July 23, 2009

Recapitalisation and refinancing woes peaking; signs of operating stability. We believe that capital raising for the SREIT sector has now peaked. Refinancing risk is abating on improving credit markets and as the bulk of debt maturing this year has committed funding. We expect steady 2Q results later month, with signs emerging that the sharpest declines may now be past. The sector is now yielding 8.4% for FY09E, implying an above average 570bps spread over the risk-free rate. Buy AREIT and Suntec REIT.

Balance sheets strengthened; initial signs of credit market recovery. The REITs have raised S$3bn YTD, which will lower avg sector gearing to 28%. Cash calls are likely to slow. Smaller REITs with above-average gearing (MIREIT, Saizen) or those positioning for acquisitions (CRCT, ART) remain candidates to raise capital. We estimate that ~S$0.8bn of debt maturing in 2H09 requires refinancing, and this increases to S$2.3bn in 2010. The availability of credit from banks has improved, as seen by recent refinancing deals. Lending spreads (while still elevated) have stabilized or even tightened. Issuance of notes under MTN programmes has picked up again, but still in relatively small tranches (S$20-70m).

2Q results likely to be steady with signs of improvement at the margin. We expect generally steady 2Q operating results later this month with flat to positive lease reversions. Some revaluation deficits are likely to be reflected. Our channel checks suggest some modest improvement over the past 2 months. The pace of deterioration in office rents has moderated (JLL estimates 11% fall in 2Q Grade A rents to S$9.50psf vs. a 28% decline in 1Q) with a pick-up in leasing deals and tenant enquiries.

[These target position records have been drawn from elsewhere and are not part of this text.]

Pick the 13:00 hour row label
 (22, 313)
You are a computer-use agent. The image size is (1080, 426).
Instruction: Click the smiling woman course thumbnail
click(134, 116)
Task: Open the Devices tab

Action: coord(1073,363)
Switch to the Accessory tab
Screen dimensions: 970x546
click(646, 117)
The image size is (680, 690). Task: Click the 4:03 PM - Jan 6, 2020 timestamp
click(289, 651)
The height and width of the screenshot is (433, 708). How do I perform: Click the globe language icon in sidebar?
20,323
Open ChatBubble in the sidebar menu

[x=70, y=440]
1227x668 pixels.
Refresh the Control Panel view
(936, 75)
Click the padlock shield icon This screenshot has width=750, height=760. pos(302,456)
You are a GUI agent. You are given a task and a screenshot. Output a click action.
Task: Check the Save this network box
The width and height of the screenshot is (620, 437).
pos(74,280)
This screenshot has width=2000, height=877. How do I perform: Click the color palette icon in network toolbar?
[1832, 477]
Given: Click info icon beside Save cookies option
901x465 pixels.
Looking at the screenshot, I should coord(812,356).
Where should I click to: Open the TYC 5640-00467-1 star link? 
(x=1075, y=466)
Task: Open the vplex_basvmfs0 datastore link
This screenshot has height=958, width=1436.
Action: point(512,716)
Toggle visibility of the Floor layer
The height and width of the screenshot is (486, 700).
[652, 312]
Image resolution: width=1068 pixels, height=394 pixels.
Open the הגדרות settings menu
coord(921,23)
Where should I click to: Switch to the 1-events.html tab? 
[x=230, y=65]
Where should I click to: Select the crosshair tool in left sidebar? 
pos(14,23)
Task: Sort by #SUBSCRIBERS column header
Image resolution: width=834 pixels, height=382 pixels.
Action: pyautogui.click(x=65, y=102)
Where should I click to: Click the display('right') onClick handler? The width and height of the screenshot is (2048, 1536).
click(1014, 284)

Retail sales and visitor traffic for CMT's malls have picked up in April/May as consumer confidence improved. Industrial landlords have also seen enquires recovering slightly and the rental deterioration slowing. We expect the sharpest declines for office rents, and retail/industrial to be more resilient.

Acquisition and asset enhancement growth relatively muted. We do not expect acquisitions to return until next year, and most asset enhancements are likely to remain deferred. Comments from REIT managers suggest there are few distressed assets available in Singapore. Asset yields are likely to edge up as competition for assets diminishes and funding costs still remain elevated (3-year SOR is 2.1% and spreads are 250-300bp).

Top picks AREIT, Suntec; risks. S-REIT yields have compressed sharply after the re-rating and dilutive cash calls, but still offer an above average spread. We expect shareholder returns to be underpinned by relatively stable dividends and a normalizing yield spreads. The SREIT sector is currently yielding 8.4% CY09E and 8% CY10E, and trading at avg 0.6x P/B. Despite the recent spike in long bond yields, implied FY09E spread of 570bps is still significant and above historical avg. We continue to like AREIT for its defensive, well diversified portfolio and development capability which we view as a key competitive advantage as well as Suntec for its undemanding valuations. We value the REITs using a DDM methodology. Risks: refinancing and recapitalization, prolonged economic slowdown affecting leasing demand, competition from new supply.